The Precision-Recall curves shown in Figure 5 tells us that the polarity-combined event frame achieves the best performance while the positive one the worst for all the encoding channels. We explain the excellence of the combined frame by the fact that the polarity-combined event frame collects more information than single polarity one, and such abundance of information is beneficial to the network training. In contrast with the positive channel, the negative one realized a much closer PR curve to the combined channel. This result can be explained by the difference of event amount between the two polarities. We assume that the further reason behind it might lie in the characteristics of human walking posture: the longer contour of the back than of the front. This inspires us to give preference to the negative events for pedestrian detection when we want to reduce the input data but achieve similar performance.

3.4.2. Why Does YOLO-F Perform Better Than the Other Two Single-Channel Detectors?

It is noted in Table 2 that the detector based on the frequency channel performs better than the other single-channel detectors. We explain this phenomenon by the hypothesis that the frequency-based method is a more general and all-around encoding method which is quite appropriate for the constructed pedestrian dataset. For comparison, the SAE-based encoding method is limited to time information so that it fails to filter out any noise event, while the LIF-based method set a stricter rule for event recording, leading to less noise but correspondingly increasing loss of valid information. As for the frequency-based one, it makes a balance between noise and valid information. Simultaneously, the unique time-sensitive and intensity-sensitive advantages of SAE-based and LIF-based exert limited influence on the detection performance here because the applied dataset reflects little information of speed or intensity.

3.4.3. Why Does the Channel-Level Fusion Not Perform as Expected?

As shown in Table 3, the merged-channel detector, i.e., YOLO-MTC does not live up to our expectation and only achieve a mediocre performance comparing to YOLO-F and DBF. The reason for the unsatisfactory performance of the Channel-Level fusion is that all event frames are seen as a three-channel RGB image, while gray-scale images duplicate its single channel to three. Such procedure makes the method behaves more like averaging the advantages of the information of its three channels so that networks based on Merged groups will perform averagely, taking into account the performance gaps among the three single-channel detectors.

However, the unsatisfactory results can be attributed to the lack of dataset with a complex environment as well. Considering that the significant advantage of the Channel-Level fusion lies in its adaptation and robustness, it is not fair to judge its performance with relatively similar scenarios. We still believe that this method is worth a try in some situation, especially when the features of the recorded events are constantly changing such as with erratic weather, variable object moving speed or changing brightness. The chances are that the three channels could complement and reinforce each other to achieve the best performance.
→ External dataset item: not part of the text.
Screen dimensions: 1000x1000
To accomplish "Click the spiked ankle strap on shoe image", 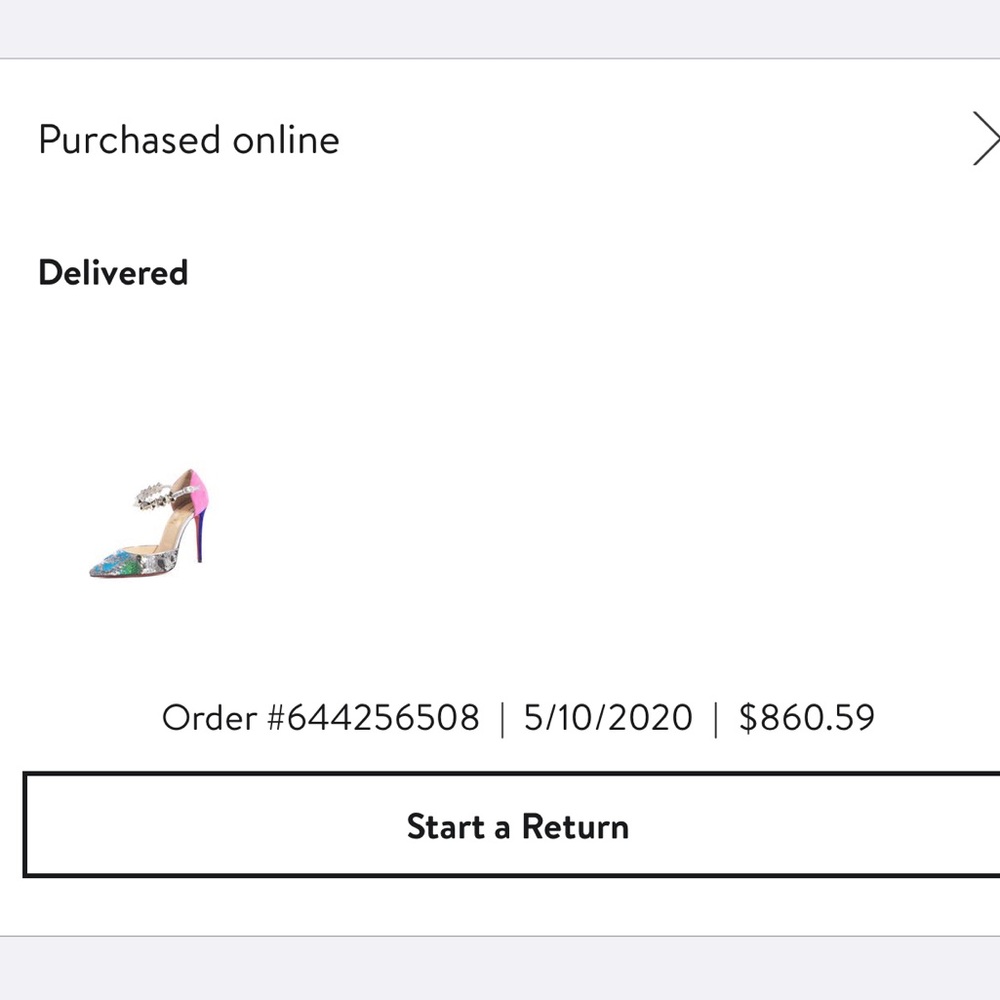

Therefore, it is an inspiration to employ the Channel-Level fusion to a more volatile environment.

3.4.4. What Makes Decision-Level Fusion Outperform the Other Methods?
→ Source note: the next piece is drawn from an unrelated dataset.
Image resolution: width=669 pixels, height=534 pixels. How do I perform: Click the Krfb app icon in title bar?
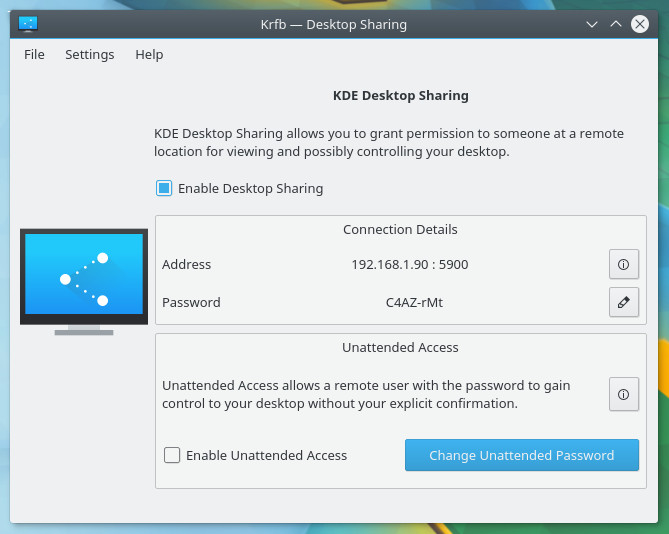click(x=28, y=23)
The average precision (AP) in Table 3 shows that DBF outperformed MTC as well as individual detectors on our pedestrian dataset. We guess that CNN performed much worse than DBF because coarse-grid scanning windows and aspect ratio of windows fixed as square bring localization error. By integrating multi-cue information, DBF can reduce the inaccurately localized problem and improve the detection accuracy.

As is analyzed in Lee et al. (2016), DBF can guarantee an improved performance of detection over the best detectors in the fusion pool, because it would always return the bounding box with the highest detection score among all the detectors' results. However, the system runtime would keep increasing with additional detectors because input data need be fed to all detectors respectively before decision fusion. Therefore, in order to seek a balance between accuracy and efficiency, the choices of additional detectors are significant. Only with detectors whose advantages are complementary, could the fused one achieve better detection performance with relatively low time consumption. That is also the purpose of our selection of the three encoding methods, which all contribute to the excellent performance of the Decision-Level Fusion.
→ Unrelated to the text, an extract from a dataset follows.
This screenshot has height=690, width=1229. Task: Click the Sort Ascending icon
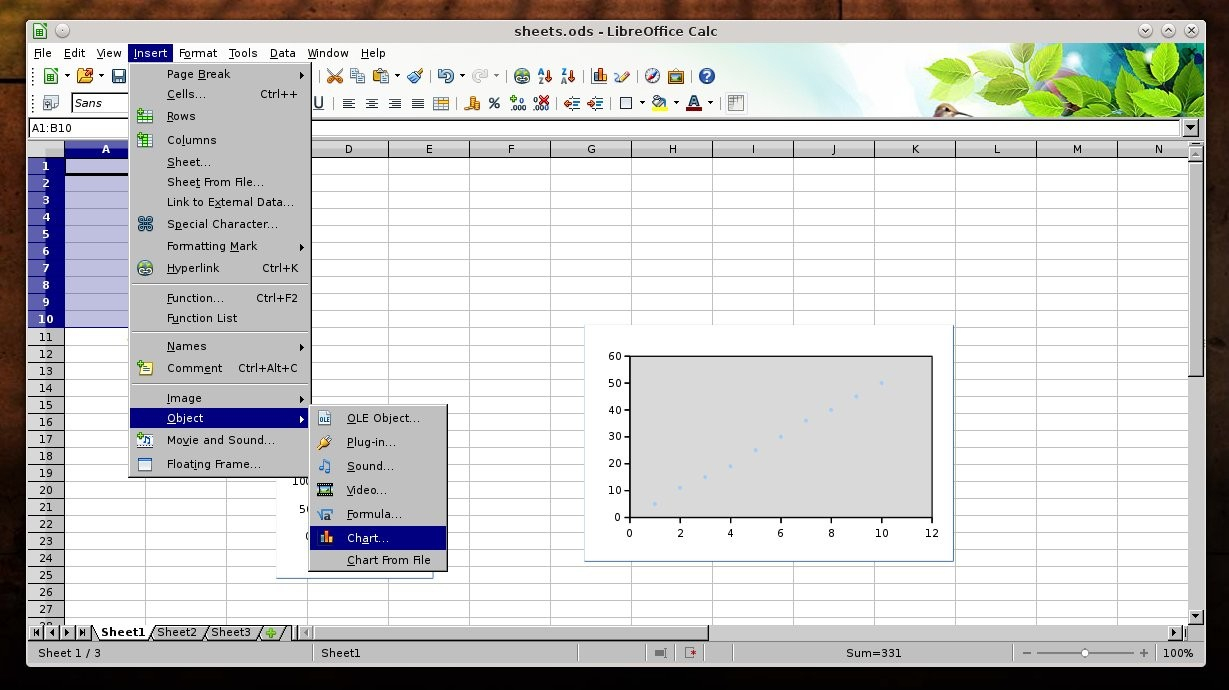coord(545,76)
3.4.5. What Is the Inspiration of Our Work for Future Research?

Although the focus of our work is laid on pedestrian detection, it is conceivable that the proposed principle of multi-cue event information fusion is applicable for many other perception tasks of neuromorphic vision sensors. For instance, detection of different objects besides pedestrian, feature extraction, and tracking, multi-object tracking, etc. It is also worth noting that given an extra frame encoding procedure, high-speed detection is still achievable by using a sliding window with a certain time interval. Hence the low-latency superiority of neuromorphic vision sensors can still be retained. The excellent performance of the detector based on the decision-level fusion inspires that we can improve fusion performance by increasing detectors with higher detection accuracy and decreasing detectors with lower detection accuracy. Simultaneously emphasis should be paid to the complementary relation among the selected detectors.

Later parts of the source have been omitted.